§ WRITTEN PROBLEM A:
In the records, start at the line containing "This screenshot has width=1462, height=695." and end after the line containing "(x=1033, y=31)". Arrange those lines as a JSON list of strings, one string per line, leaving out blank lines.

§ PAGE EXTRACT:
-- begin --

Gerhard Anton von Halem (2 March 1752 – 4 January 1819) was a German writer, jurist and civil servant.

Biography

Early life and education

Gerhard Anton von Halem was born in Oldenburg — which at that time belonged to Denmark —, the son of Anton Wilhelm von Halem (1711–1771), a city syndic and judicial councilor, and his wife Magdalena Sophia Wardenburg (1733–1809). After the early death of his first son, his father attached importance to a good education of his remaining son, also in order to bring him as quickly as possible into an income-securing, but also prestigious professional position. Halem thus had early access to his father's library. He was initially taught by tutors and attended the Latin school in Oldenburg from 1761. Here he received his first literary impressions through his teacher Johann Michael Herbart, with whom he remained friends throughout his life. At the age of 16, he already attended the Brandenburg University in Frankfurt an der Oder and later the University of Strasbourg.

His life, however, was not only determined by his education for the legal profession, but at the same time he was to develop civic virtues in order to achieve social and societal standing as an academically educated achiever in addition to professional advancement. Thus he undertook trips to Bremen, Hamburg and Holland with his father, eagerly attended theaters and concerts, traveled to Berlin during his studies and learned the Italian language. After an internship at the Reichskammergericht in Wetzlar, he earned a doctorate in law in Copenhagen at the age of 18.

After returning to Oldenburg, he initially assisted his father in his law firm and, after his death in 1771, took over the business and the feeding of the surviving family.

Entry into the Oldenburg civil service and nobilization

As early as 1775, the Enlightenment philosopher entered the civil service of Oldenburg, which had become independent again after the Treaty of Tsarskoye Selo in 1773 and was elevated to a duchy. With the creation of the independent duchy after a long Danish administration and the establishment of the residence and administrative center in the city of Oldenburg, Halem had the opportunity to participate in the formation of a moderately reform-oriented state administration in the sense of the Enlightenment from a group of academically educated, efficient and loyal civil servants.

-- end --

§ INFORMATION PROVIDED:
-- begin --

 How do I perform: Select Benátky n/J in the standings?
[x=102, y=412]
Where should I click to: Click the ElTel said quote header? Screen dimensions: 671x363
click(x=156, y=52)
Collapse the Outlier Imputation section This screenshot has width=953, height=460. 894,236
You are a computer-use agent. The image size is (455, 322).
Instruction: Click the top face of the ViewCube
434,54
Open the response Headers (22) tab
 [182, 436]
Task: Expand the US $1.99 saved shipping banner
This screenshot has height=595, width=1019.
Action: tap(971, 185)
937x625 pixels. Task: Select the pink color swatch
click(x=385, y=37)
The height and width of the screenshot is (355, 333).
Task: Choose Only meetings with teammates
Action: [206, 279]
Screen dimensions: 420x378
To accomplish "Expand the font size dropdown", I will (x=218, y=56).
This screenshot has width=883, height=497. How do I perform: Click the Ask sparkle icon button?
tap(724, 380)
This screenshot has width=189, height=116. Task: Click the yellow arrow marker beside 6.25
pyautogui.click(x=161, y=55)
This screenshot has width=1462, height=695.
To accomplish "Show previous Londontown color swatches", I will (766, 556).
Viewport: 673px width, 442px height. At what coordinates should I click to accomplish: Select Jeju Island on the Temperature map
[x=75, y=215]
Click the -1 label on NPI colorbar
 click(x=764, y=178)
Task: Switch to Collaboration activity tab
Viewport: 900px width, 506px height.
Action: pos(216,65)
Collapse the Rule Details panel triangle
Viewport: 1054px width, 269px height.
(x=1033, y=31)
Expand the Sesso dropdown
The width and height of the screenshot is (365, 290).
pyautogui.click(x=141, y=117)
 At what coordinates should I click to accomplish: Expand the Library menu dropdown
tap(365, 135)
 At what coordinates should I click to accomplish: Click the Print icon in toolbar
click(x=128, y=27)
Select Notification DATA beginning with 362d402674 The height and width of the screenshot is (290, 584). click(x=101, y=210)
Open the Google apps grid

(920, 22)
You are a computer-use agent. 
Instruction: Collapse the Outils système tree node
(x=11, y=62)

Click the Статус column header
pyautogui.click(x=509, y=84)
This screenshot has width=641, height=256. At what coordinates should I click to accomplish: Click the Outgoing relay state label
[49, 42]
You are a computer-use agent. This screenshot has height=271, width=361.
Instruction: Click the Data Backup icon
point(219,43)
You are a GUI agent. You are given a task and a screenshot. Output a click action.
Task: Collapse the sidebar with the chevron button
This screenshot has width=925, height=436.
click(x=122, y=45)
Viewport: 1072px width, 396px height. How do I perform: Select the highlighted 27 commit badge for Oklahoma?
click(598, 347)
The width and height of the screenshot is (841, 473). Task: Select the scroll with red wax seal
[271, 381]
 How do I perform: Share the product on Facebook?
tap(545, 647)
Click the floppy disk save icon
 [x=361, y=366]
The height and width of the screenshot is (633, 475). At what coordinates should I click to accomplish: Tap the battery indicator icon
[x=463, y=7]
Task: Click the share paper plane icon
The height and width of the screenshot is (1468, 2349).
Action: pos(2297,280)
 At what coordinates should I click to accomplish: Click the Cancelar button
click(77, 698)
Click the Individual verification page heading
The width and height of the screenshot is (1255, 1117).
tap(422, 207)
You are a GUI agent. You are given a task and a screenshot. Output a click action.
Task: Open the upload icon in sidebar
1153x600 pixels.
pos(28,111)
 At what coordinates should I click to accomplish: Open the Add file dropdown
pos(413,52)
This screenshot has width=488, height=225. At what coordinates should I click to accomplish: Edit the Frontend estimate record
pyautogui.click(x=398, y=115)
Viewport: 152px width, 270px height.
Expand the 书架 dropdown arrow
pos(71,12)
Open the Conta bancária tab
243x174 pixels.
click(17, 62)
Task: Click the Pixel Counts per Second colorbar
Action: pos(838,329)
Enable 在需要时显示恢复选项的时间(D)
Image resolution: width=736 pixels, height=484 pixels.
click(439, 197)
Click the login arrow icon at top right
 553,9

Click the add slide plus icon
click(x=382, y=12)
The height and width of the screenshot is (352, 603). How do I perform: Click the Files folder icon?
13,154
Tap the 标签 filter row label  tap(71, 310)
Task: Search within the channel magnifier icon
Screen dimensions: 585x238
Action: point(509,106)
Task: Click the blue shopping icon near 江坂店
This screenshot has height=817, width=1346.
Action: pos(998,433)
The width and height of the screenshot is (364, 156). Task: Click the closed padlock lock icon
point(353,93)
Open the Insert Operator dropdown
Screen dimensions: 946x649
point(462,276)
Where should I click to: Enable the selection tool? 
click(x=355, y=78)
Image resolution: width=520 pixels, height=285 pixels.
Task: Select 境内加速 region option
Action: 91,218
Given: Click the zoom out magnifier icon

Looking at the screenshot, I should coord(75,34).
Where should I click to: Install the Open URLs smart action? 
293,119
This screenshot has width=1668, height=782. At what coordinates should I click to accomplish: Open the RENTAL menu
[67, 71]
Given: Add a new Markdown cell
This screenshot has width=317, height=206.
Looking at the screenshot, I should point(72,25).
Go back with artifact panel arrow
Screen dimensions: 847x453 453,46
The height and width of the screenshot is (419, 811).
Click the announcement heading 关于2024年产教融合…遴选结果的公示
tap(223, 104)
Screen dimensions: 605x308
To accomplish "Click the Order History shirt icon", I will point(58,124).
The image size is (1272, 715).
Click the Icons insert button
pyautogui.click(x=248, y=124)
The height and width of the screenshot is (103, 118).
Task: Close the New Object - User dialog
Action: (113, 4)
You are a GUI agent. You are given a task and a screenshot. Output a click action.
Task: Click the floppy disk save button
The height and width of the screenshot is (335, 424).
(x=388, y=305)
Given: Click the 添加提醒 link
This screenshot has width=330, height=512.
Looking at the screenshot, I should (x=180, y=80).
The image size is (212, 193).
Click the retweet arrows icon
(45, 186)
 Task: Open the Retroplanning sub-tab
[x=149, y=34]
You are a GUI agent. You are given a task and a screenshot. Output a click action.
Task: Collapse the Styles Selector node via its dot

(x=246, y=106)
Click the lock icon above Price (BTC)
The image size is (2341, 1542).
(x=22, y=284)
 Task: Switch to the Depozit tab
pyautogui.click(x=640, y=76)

-- end --

§ WRITTEN PROBLEM B:
Copy the von Halem biography word for word, starting at the words "Entry into the" and ending after the words "loyal civil servants.".

§ TASK OUTPUT A:
[
  "This screenshot has width=1462, height=695.",
  "To accomplish \"Show previous Londontown color swatches\", I will (766, 556).",
  "Viewport: 673px width, 442px height. At what coordinates should I click to accomplish: Select Jeju Island on the Temperature map",
  "[x=75, y=215]",
  "Click the -1 label on NPI colorbar",
  " click(x=764, y=178)",
  "Task: Switch to Collaboration activity tab",
  "Viewport: 900px width, 506px height.",
  "Action: pos(216,65)",
  "Collapse the Rule Details panel triangle",
  "Viewport: 1054px width, 269px height.",
  "(x=1033, y=31)"
]

§ TASK OUTPUT B:
Entry into the Oldenburg civil service and nobilization

As early as 1775, the Enlightenment philosopher entered the civil service of Oldenburg, which had become independent again after the Treaty of Tsarskoye Selo in 1773 and was elevated to a duchy. With the creation of the independent duchy after a long Danish administration and the establishment of the residence and administrative center in the city of Oldenburg, Halem had the opportunity to participate in the formation of a moderately reform-oriented state administration in the sense of the Enlightenment from a group of academically educated, efficient and loyal civil servants.